Index: lib/CodeGen/CodeGenPrepare.cpp
===================================================================
--- lib/CodeGen/CodeGenPrepare.cpp
+++ lib/CodeGen/CodeGenPrepare.cpp
@@ -4470,11 +4470,29 @@
   // case currently.
 
   CmpInst *Cmp = dyn_cast<CmpInst>(SI->getCondition());
+  if (!Cmp)
+    return false;
+
+  Value *CmpOp0 = Cmp->getOperand(0);
+  Value *CmpOp1 = Cmp->getOperand(1);
+
+  // Emit "cmov on compare with a expensive operand" as a branch to avoid stalls
+  // on executing expensive instruction likes division.

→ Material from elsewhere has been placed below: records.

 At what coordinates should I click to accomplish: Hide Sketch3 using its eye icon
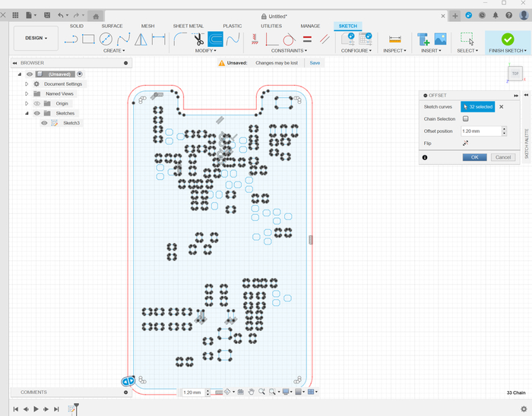pos(44,123)

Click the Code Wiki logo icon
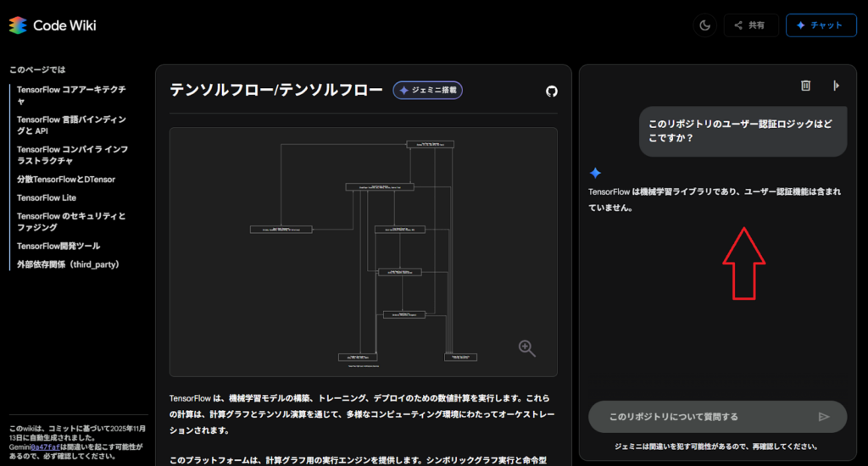pyautogui.click(x=18, y=25)
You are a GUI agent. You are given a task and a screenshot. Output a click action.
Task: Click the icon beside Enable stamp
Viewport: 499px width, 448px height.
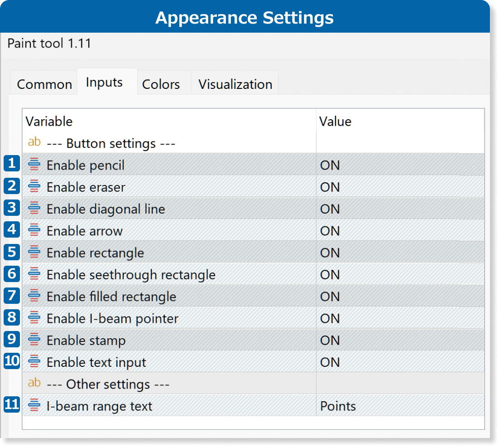pos(34,340)
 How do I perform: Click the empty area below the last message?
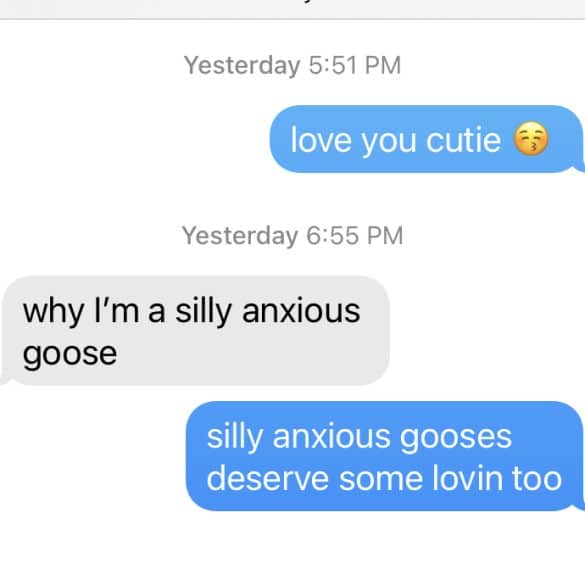point(292,548)
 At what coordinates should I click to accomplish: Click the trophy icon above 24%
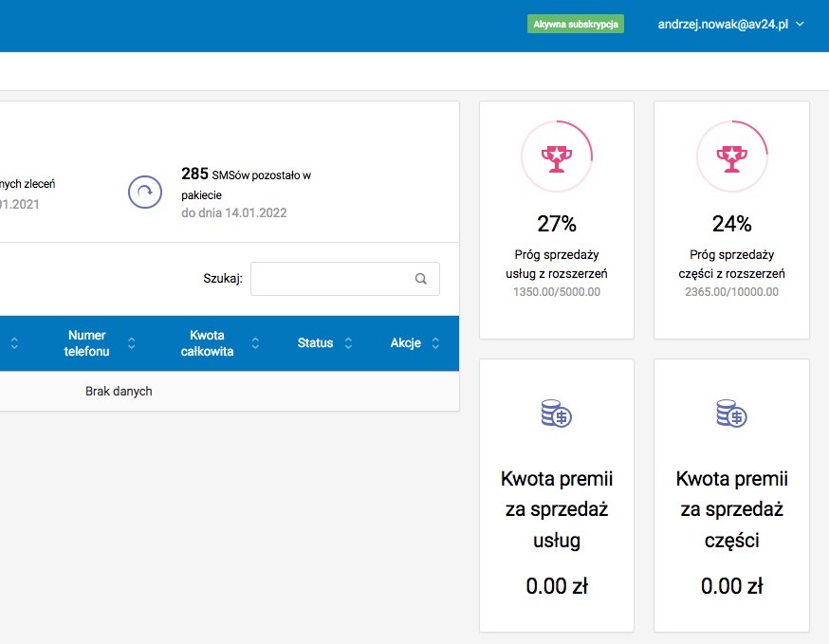pyautogui.click(x=731, y=156)
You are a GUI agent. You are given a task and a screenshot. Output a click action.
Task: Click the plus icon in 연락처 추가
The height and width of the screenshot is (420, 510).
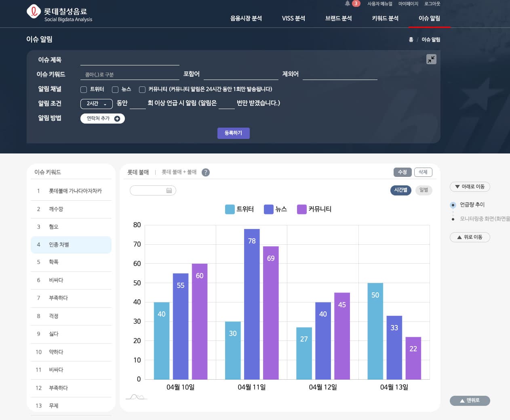[x=117, y=119]
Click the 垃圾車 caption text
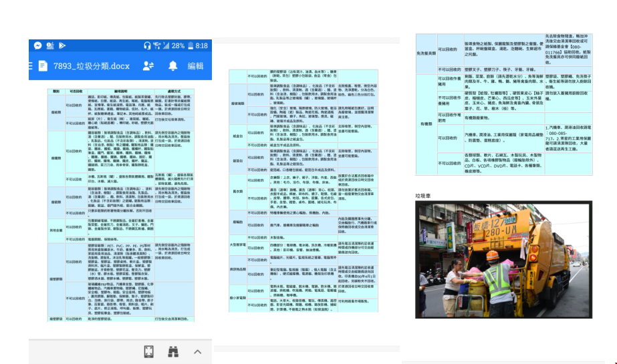 click(x=424, y=196)
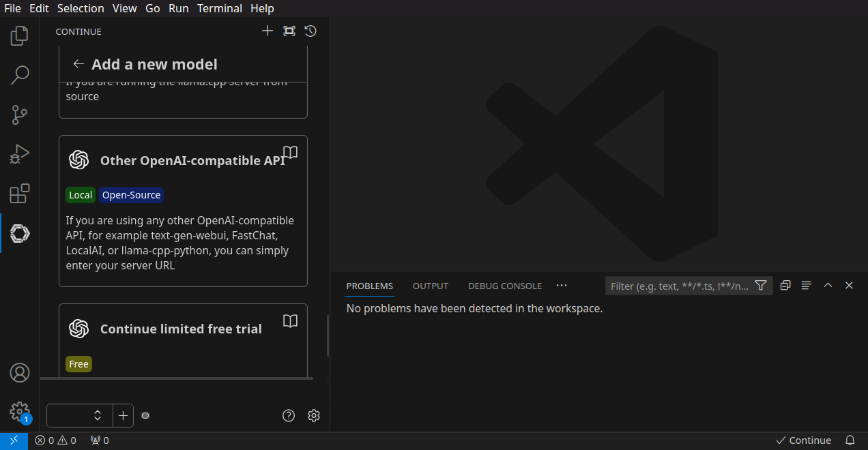Open the Terminal menu
The width and height of the screenshot is (868, 450).
(x=219, y=8)
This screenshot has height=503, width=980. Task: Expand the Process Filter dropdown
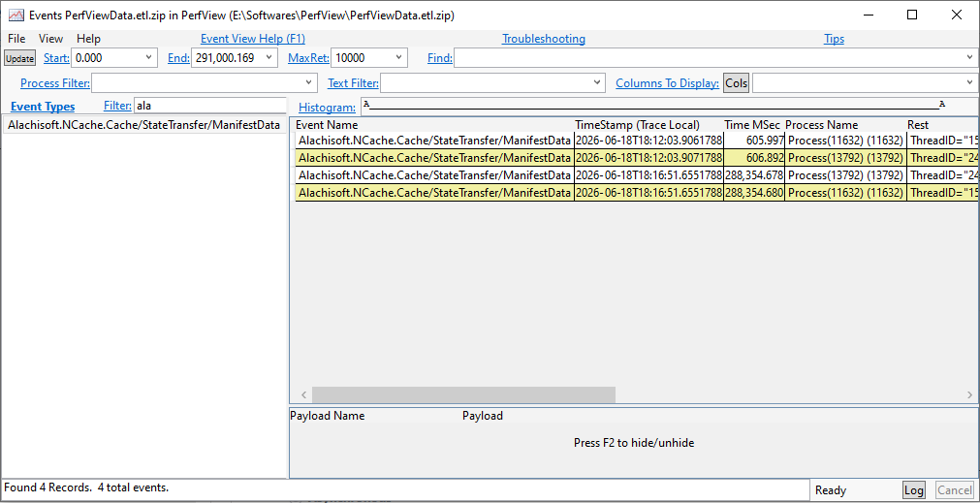click(x=309, y=82)
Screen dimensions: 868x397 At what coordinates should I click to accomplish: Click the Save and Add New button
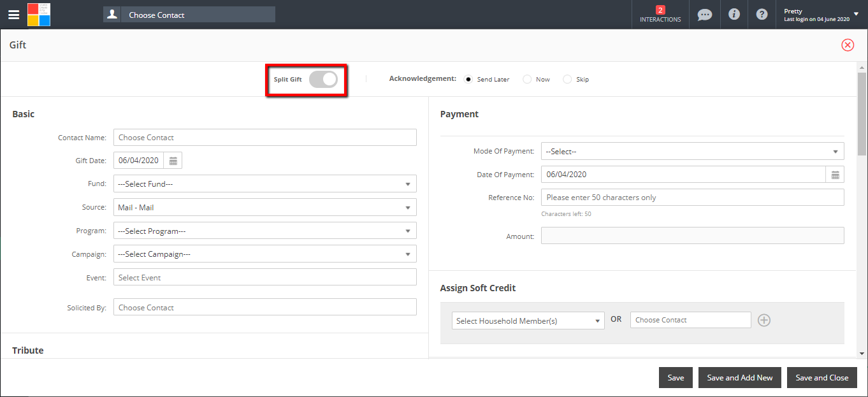(739, 378)
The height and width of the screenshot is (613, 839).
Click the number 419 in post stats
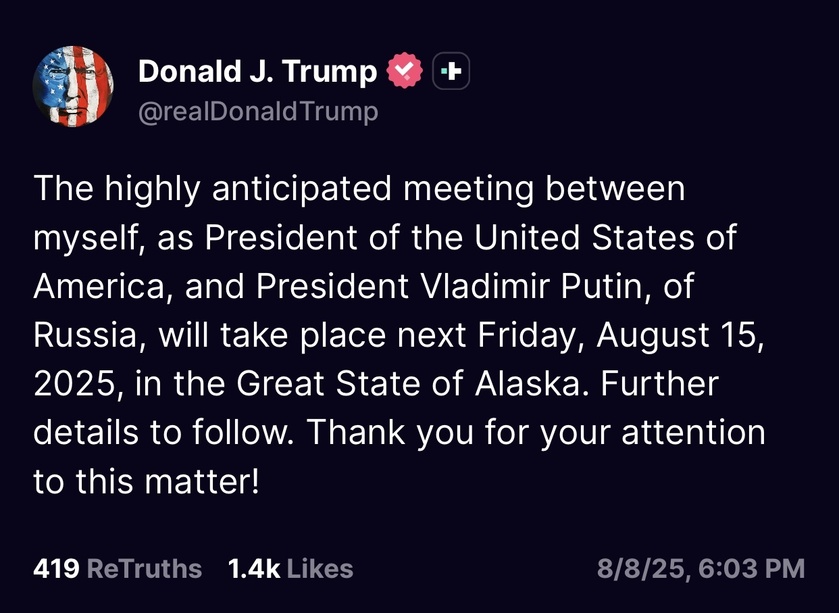[x=57, y=569]
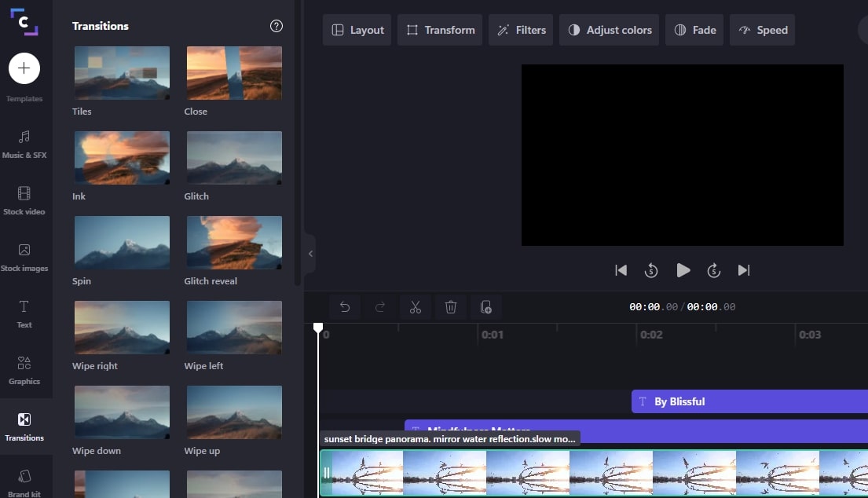Redo the last edit
The height and width of the screenshot is (498, 868).
pyautogui.click(x=380, y=306)
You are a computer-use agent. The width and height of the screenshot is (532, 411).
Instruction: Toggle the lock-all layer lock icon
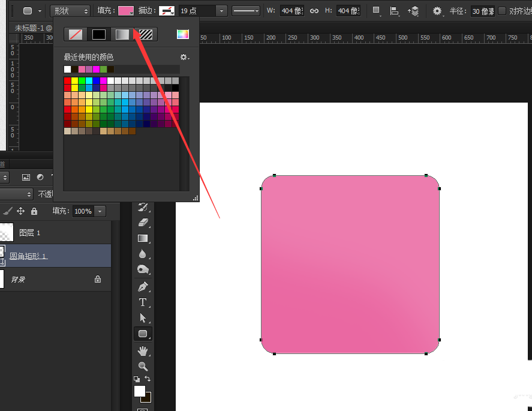pyautogui.click(x=34, y=211)
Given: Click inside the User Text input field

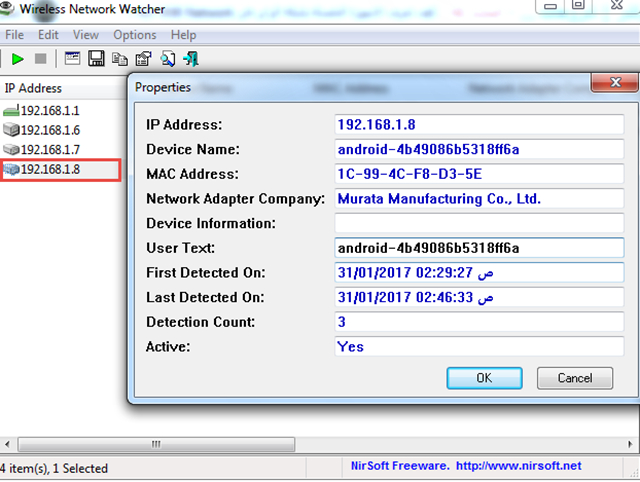Looking at the screenshot, I should tap(478, 248).
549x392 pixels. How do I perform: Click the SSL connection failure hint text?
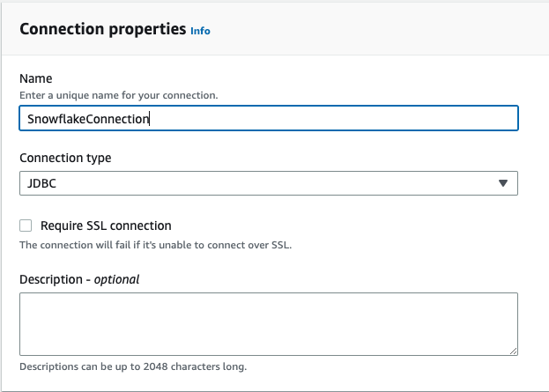coord(155,245)
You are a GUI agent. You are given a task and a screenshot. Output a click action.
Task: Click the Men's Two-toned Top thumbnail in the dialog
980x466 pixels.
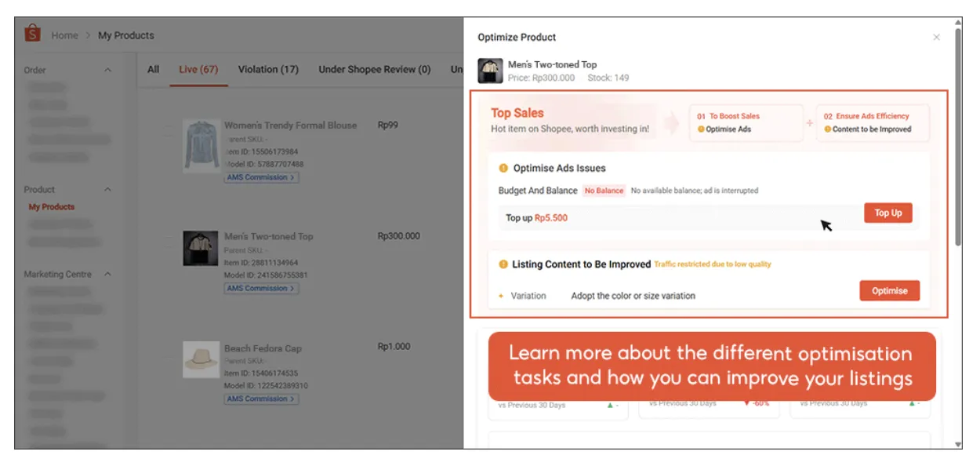tap(490, 70)
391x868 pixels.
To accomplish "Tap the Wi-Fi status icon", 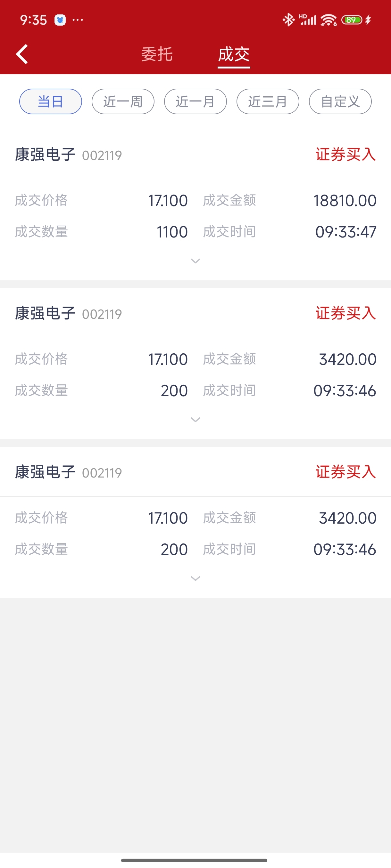I will coord(329,20).
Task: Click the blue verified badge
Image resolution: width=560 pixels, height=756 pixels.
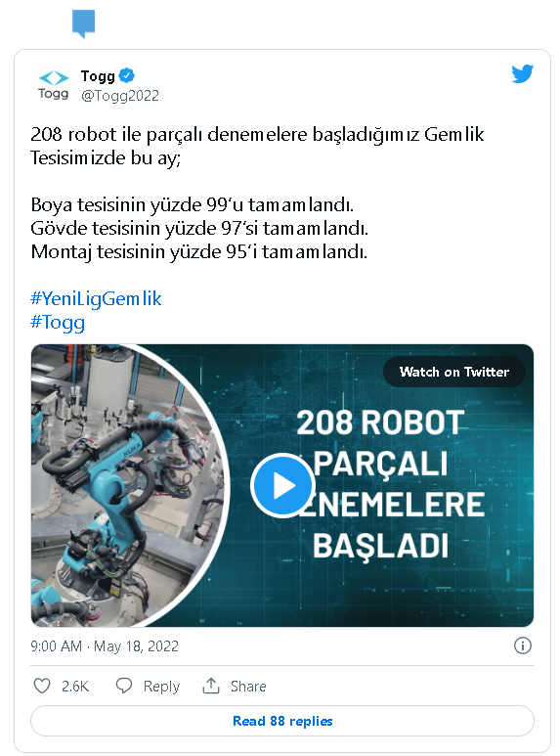Action: pos(127,75)
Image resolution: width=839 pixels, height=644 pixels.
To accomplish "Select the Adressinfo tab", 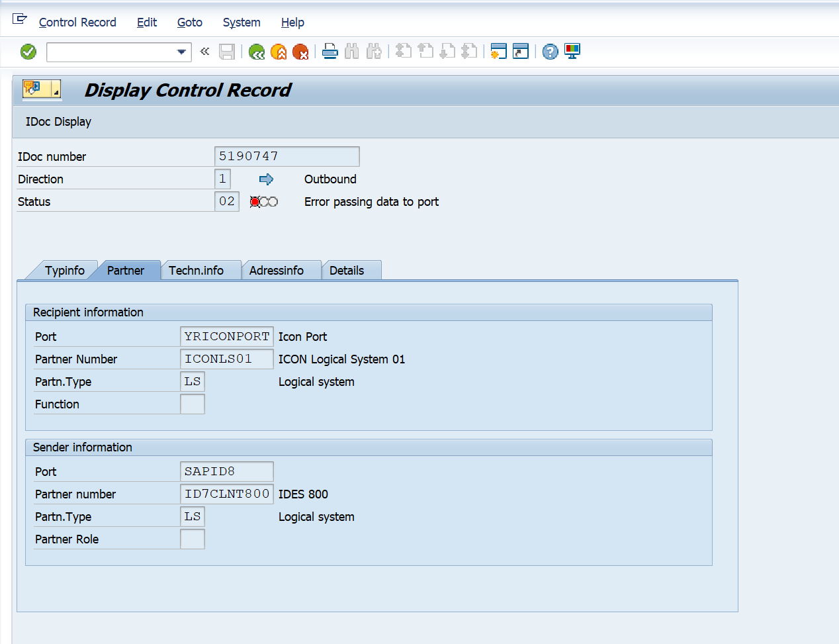I will 277,271.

+  auto IsExpensiveCostInst = [&](Value *V) -> bool {
+    auto *I = dyn_cast<Instruction>(V);
+    if (I && I->getOpcode() == Instruction::FDiv)
+      return true;
+
+    return false;
+  };
+
+  if (IsExpensiveCostInst(CmpOp0) || IsExpensiveCostInst(CmpOp1))
+    return true;
 
   // If a branch is predictable, an out-of-order CPU can avoid blocking on its
   // comparison condition. If the compare has more than one use, there's
   // probably another cmov or setcc around, so it's not worth emitting a branch.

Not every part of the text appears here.